* Data for analysis
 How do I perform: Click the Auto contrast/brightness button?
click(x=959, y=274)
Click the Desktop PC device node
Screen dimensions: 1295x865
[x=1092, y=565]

* Your objective
Write the material out once more, exactly.

* Your response
 How do I perform: Click the Auto contrast/brightness button?
click(x=959, y=274)
Click the Desktop PC device node
Screen dimensions: 1295x865
[x=1092, y=565]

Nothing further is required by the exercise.